Good morning, California.
“We need to repeat that performance year in and year out, on average, over the next 30 years.”— Christopher Ailman, chief investment officer for California State Teachers’ Retirement System, announcing a return on investment of 8.96 percent in the last fiscal year.
School pension crisis is upon us. Who’ll pay?
Teachers’ pension debt could swamp school budgets.
California’s public schools are facing a grave financial threat as they struggle to protect pensions crucial for teachers’ retirement, CALmatters’ Jessica Calefati reports.
Numbers: Retired teachers’ pensions average $55,000 a year. The California State Teachers’ Retirement System pension fund sits at $223.8 billion. The unfunded liability is $107 billion, Calefati reports.

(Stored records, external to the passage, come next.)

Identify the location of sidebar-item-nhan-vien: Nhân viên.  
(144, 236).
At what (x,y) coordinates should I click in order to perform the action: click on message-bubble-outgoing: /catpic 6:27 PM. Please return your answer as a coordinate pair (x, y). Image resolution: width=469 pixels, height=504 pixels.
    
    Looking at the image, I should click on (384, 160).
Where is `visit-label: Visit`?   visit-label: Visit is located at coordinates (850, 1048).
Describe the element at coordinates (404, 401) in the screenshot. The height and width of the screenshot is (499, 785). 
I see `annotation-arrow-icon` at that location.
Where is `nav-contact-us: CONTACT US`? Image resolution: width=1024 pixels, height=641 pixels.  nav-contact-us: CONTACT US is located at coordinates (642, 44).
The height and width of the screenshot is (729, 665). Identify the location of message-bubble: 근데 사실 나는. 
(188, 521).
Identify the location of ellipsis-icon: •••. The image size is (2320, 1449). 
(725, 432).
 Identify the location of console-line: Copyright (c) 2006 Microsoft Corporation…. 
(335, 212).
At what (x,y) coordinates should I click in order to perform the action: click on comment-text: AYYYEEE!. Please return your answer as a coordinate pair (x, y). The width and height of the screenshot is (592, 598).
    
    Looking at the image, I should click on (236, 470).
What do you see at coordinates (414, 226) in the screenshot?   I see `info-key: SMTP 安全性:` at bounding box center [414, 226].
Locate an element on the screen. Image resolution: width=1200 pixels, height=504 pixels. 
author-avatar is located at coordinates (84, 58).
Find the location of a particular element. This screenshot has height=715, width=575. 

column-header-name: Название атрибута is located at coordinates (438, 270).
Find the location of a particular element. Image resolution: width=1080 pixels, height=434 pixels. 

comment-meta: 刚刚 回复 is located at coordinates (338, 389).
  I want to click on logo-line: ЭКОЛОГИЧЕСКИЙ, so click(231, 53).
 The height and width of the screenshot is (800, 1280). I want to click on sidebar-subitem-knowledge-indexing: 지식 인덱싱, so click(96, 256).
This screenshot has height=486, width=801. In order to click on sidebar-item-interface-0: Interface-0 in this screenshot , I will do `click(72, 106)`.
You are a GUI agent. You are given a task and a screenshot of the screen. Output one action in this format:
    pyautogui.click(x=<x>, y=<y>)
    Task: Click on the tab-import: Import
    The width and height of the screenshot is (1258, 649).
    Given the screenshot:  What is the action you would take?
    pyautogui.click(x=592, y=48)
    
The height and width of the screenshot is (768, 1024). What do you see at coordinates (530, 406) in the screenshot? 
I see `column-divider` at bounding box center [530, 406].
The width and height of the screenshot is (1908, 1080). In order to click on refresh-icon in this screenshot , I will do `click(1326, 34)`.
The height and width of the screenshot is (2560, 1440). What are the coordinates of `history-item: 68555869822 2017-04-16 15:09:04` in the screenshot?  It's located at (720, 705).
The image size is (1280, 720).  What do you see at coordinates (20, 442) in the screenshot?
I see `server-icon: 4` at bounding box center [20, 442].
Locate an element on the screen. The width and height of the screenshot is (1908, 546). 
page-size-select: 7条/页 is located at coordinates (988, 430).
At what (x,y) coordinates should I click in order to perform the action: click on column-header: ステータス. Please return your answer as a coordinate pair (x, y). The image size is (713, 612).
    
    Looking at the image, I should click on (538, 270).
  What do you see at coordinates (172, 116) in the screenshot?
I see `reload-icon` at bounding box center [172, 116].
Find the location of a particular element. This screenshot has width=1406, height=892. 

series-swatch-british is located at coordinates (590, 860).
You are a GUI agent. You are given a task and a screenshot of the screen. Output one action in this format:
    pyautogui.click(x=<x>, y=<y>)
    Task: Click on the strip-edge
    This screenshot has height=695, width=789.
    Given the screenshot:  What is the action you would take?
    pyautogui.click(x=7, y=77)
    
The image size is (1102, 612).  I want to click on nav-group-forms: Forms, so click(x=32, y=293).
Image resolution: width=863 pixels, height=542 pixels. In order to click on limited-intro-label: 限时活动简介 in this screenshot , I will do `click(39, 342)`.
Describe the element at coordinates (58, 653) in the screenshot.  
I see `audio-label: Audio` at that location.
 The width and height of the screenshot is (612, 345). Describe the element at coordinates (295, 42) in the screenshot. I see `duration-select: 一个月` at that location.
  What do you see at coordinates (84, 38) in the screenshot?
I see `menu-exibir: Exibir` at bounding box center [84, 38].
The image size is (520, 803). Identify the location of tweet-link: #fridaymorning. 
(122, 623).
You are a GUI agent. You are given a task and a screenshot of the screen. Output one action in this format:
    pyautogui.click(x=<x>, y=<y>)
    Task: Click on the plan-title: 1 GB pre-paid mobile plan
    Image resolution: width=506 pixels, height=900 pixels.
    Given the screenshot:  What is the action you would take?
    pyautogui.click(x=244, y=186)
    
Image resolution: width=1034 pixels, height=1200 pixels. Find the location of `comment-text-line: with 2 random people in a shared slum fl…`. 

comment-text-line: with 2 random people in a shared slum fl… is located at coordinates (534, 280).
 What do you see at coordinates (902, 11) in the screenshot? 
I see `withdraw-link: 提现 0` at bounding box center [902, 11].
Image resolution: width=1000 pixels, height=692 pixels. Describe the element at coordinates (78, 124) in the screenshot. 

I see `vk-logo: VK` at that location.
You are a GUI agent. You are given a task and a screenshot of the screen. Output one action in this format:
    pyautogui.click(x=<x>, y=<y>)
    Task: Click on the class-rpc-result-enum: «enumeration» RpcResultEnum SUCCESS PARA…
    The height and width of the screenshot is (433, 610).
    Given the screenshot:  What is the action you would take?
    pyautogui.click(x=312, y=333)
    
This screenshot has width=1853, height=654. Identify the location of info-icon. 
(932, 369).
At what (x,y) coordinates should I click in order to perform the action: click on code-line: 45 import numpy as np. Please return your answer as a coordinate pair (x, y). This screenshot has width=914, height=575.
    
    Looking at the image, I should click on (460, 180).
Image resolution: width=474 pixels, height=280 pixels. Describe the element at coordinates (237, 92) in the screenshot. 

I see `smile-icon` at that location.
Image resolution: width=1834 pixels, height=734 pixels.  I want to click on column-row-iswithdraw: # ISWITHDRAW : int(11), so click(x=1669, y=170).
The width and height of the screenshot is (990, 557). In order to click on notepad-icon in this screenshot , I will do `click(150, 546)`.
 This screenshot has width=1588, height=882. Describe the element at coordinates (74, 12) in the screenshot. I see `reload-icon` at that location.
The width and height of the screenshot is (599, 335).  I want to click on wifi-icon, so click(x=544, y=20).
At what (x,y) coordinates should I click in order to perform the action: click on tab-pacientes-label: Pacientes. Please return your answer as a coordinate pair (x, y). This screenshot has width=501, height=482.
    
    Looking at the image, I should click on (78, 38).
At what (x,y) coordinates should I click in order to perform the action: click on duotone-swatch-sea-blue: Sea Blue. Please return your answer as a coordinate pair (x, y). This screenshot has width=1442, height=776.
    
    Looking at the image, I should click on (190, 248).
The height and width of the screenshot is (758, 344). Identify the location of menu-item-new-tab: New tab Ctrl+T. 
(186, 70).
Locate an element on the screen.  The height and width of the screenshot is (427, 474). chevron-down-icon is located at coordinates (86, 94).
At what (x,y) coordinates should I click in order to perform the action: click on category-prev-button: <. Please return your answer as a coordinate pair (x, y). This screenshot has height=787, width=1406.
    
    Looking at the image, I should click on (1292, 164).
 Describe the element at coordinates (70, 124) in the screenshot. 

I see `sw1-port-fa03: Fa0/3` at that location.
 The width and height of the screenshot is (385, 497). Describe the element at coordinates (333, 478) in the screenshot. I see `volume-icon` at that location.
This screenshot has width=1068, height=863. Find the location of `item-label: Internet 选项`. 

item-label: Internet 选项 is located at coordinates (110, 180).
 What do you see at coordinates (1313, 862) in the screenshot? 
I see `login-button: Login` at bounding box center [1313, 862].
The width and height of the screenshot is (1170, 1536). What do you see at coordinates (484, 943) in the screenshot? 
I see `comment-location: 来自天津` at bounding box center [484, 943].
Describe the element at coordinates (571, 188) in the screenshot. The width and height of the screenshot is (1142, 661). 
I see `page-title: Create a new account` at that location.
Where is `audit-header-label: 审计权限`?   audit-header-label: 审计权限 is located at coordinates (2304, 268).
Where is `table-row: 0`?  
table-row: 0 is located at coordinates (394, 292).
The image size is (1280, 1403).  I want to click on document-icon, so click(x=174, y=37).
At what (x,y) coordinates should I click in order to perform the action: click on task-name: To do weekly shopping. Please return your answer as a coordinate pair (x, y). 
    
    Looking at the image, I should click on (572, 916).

In years to come, schools may need to use more than half of all new tax revenue to cover growing pension obligations, leaving little extra for classrooms. The situation exists even after school districts, teachers, and the state agreed four years ago to pay more to reduce the unfunded liability.
Dennis Meyers, executive director of the California School Boards Association, told Calefati: “We simply need more revenue, and we’re out here waving the white flag, looking for relief.”
Translation: The next governor, Legislature and Superintendent of Public Instruction will have no choice but to focus on pension debt. More school districts will turn to voters for help. Some school districts will fall into receivership.
P.S. I asked the two candidates for Superintendent of Public Instruction for brief statements about what they’d do about unfunded pension debt.
Marshall Tuck: “We need a great teacher in every classroom. That means paying teachers fairly and living up to our obligations. But it also means confronting this challenge, not ducking it. A fair solution will require shared sacrifice and creative thinking.”
Assemblyman Tony Thurmond’s campaign didn’t offer a statement.